> _Selected extract_:
^^^^^^^^^^^^^^^^
The Note: Take It Or Leave It

Dec 9, 2010 9:11am

By MICHAEL FALCONE and AMY WALTER

‘TAKE IT, OR LEAVE IT.’ That was Vice President Joe Biden’s comment (paraphrased by California Democratic Rep. Henry Waxman) after another contentious meeting with House Democrats last night that was meant to persuade them to accept the tax cut deal that many of them are having a hard time swallowing. “There remain very serious reservations on the House side,” Maryland Democratic Rep. Chris Van Hollen told reporters after the gathering with the vice president. “There’s still a very serious question whether this package can pass in the form it's in now.” Democrats in the meeting said that Biden left little room for tweaking the deal and while many members of the party continue to be agitated at the substance of the compromise plan as well as the White House’s handling of the negotiations, there are now signs that it may be moving toward Congressional passage before the end of the year. With backing from a critical mass of Senate Democrats, the administration will likely be able to avoid a filibuster and even with persistent opposition on the part of a broad group House Democrats, it could still make it's way through boosted by Republican support. The The Washington Post’s Lori Montgomery and Shailagh Murray note: “Democrats were still angry Wednesday about what they viewed as President Obama's capitulation to GOP demands to preserve tax cuts for the wealthiest Americans, particularly a deal to exempt estates worth as much as $10 million from a revived inheritance tax. But lawmakers said the magnitude of the concessions Obama won came into sharper focus Wednesday as the White House highlighted independent forecasts predicting that the package could create as many as 2.2 million jobs next year.” http://wapo.st/ejwHAy

TIMELINE. The Senate could unveil legislative language on the tax cut compromise bill as early as today, ABC’s Matthew Jaffe reports. Senate Majority Leader Harry Reid said yesterday that the Senate could start floor debate on the bill in the coming days. I hope that can be in the next day or two that we can be on that,” Reid told reporters on Capitol Hill Wednesday afternoon.
^^^^^^^^^^^^^^^^
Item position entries
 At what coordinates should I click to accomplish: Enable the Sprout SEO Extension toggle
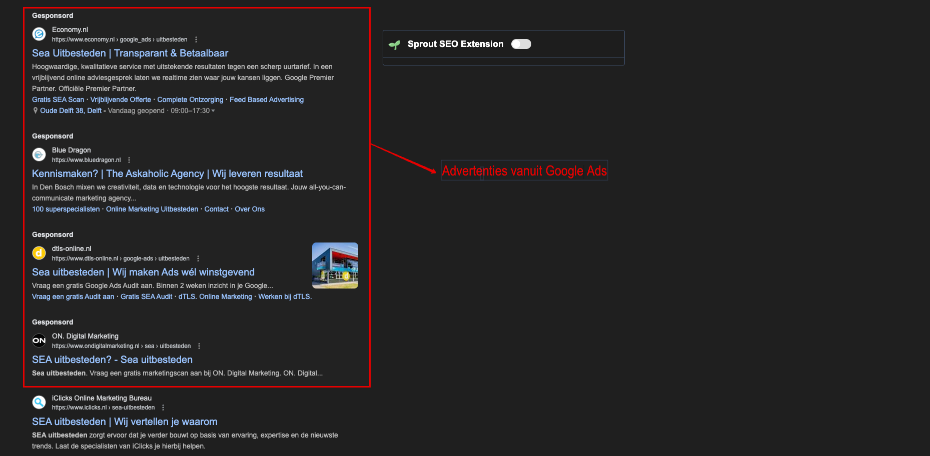pos(521,44)
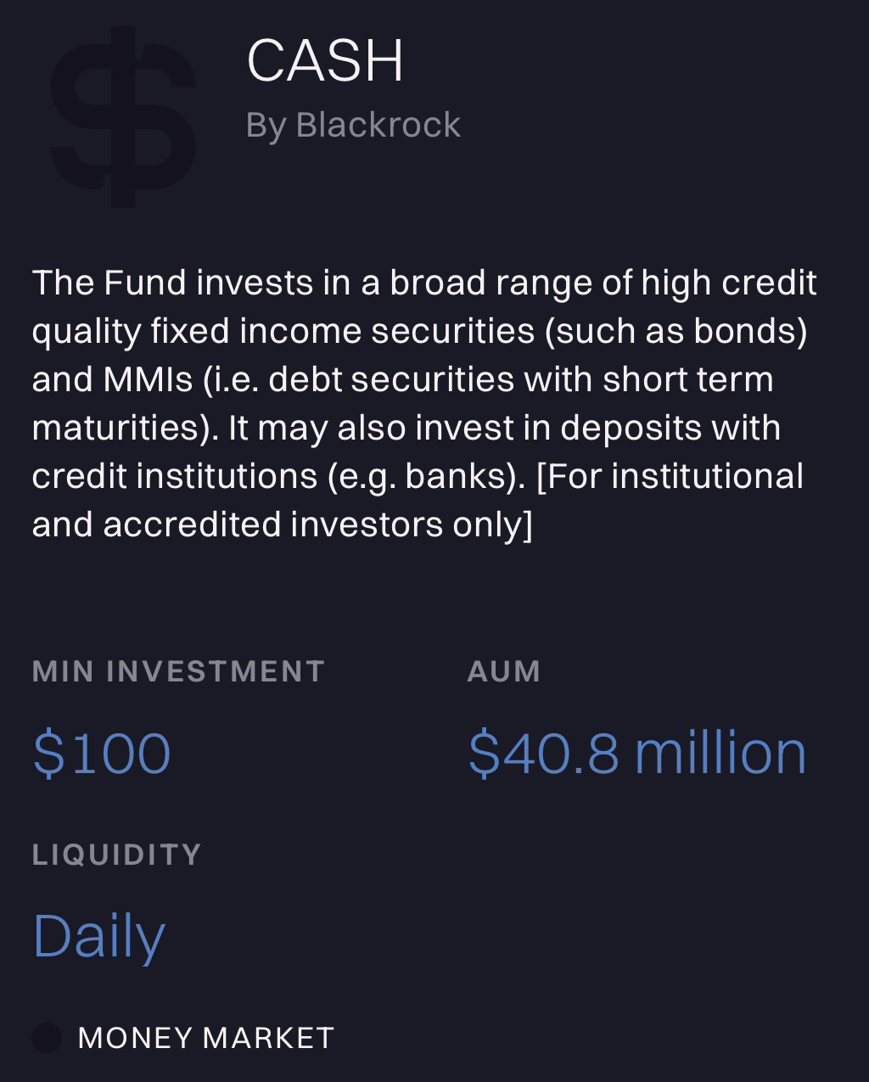Open the By Blackrock provider link

pos(353,126)
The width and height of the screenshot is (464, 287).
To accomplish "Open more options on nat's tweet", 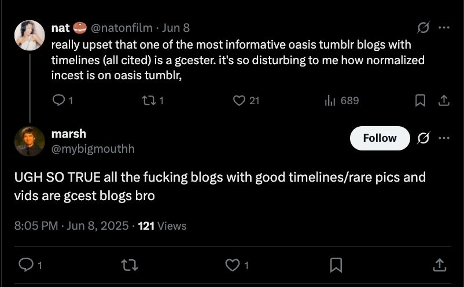I will tap(444, 28).
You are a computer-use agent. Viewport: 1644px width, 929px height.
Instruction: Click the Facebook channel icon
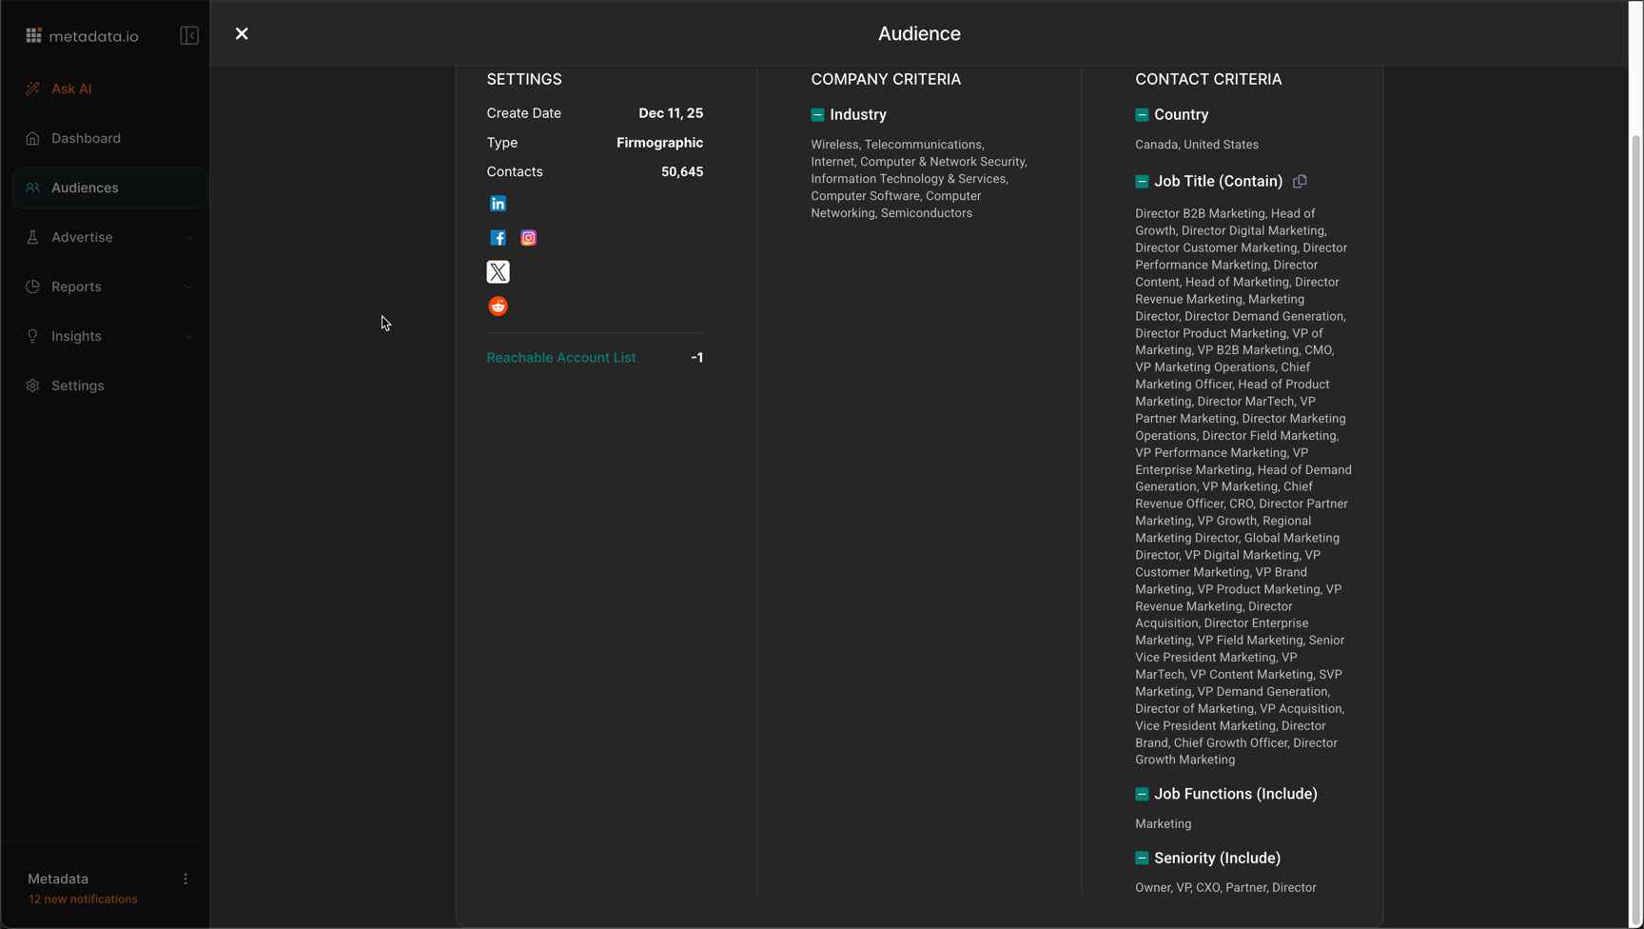click(x=498, y=238)
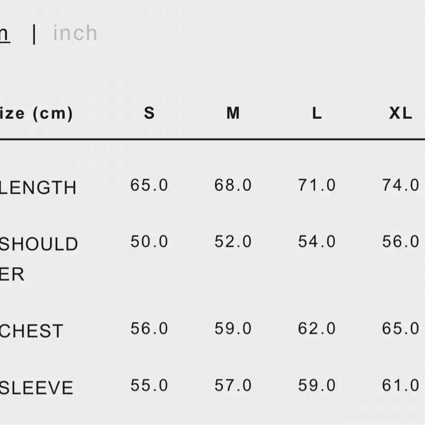This screenshot has height=425, width=425.
Task: Click the 62.0 chest value for L
Action: pyautogui.click(x=316, y=328)
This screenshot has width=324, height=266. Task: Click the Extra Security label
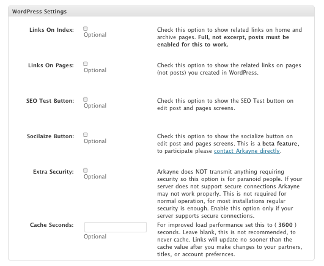[x=53, y=172]
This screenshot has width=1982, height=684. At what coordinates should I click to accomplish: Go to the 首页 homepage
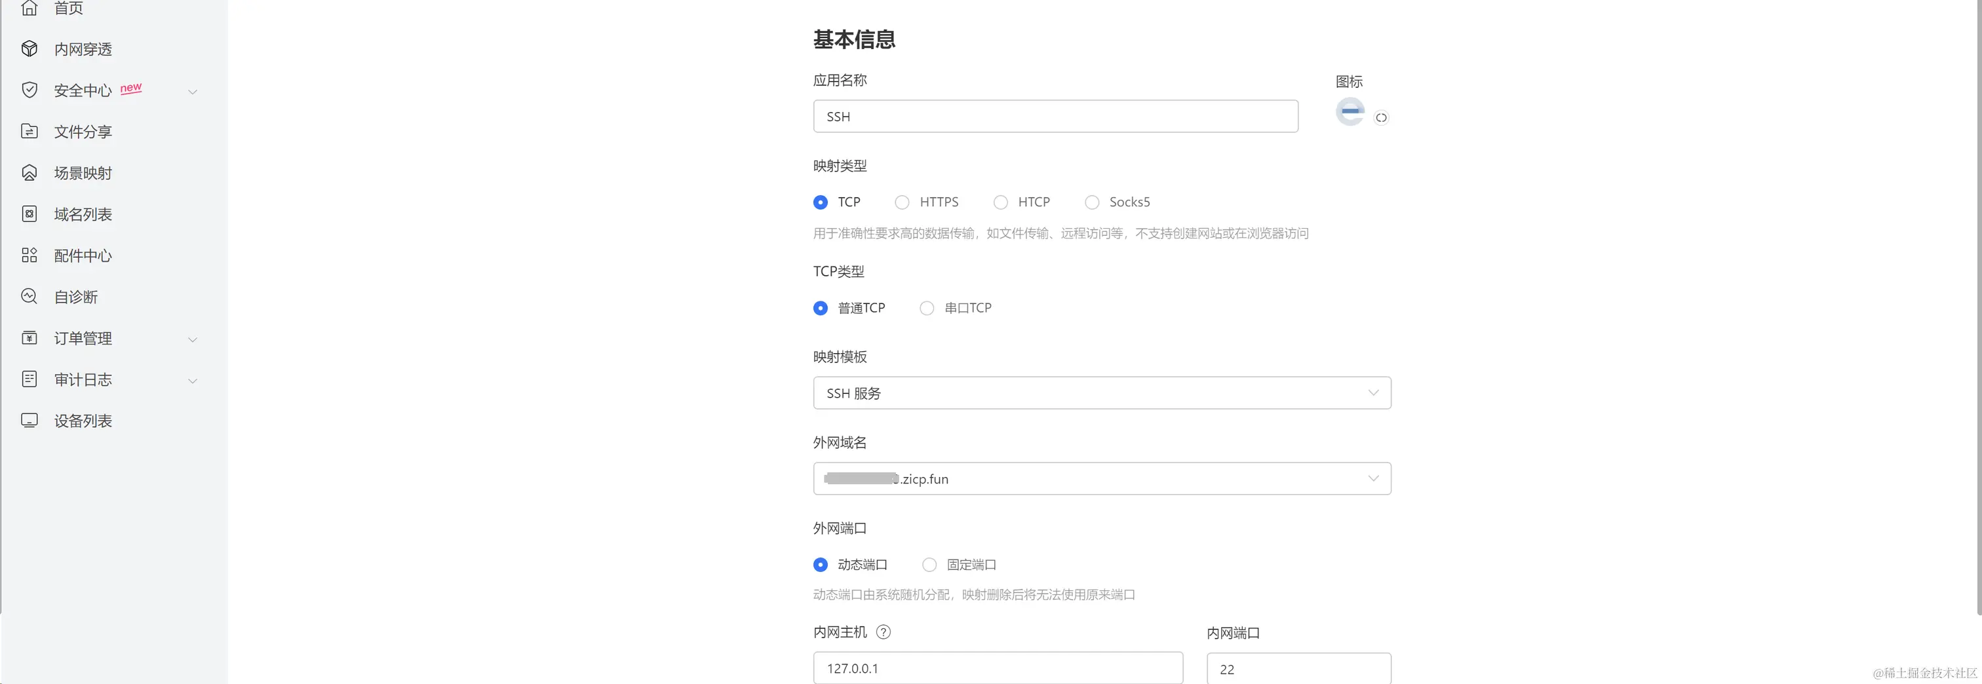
^^^^^^^^^^^^^^^^
> _What the task asks_:
From the column on the tax cut deal, list every government official it names, each with the title the column gives them.

> _Solution_:
- Vice President Joe Biden
- California Democratic Rep. Henry Waxman
- Maryland Democratic Rep. Chris Van Hollen
- President Obama
- Senate Majority Leader Harry Reid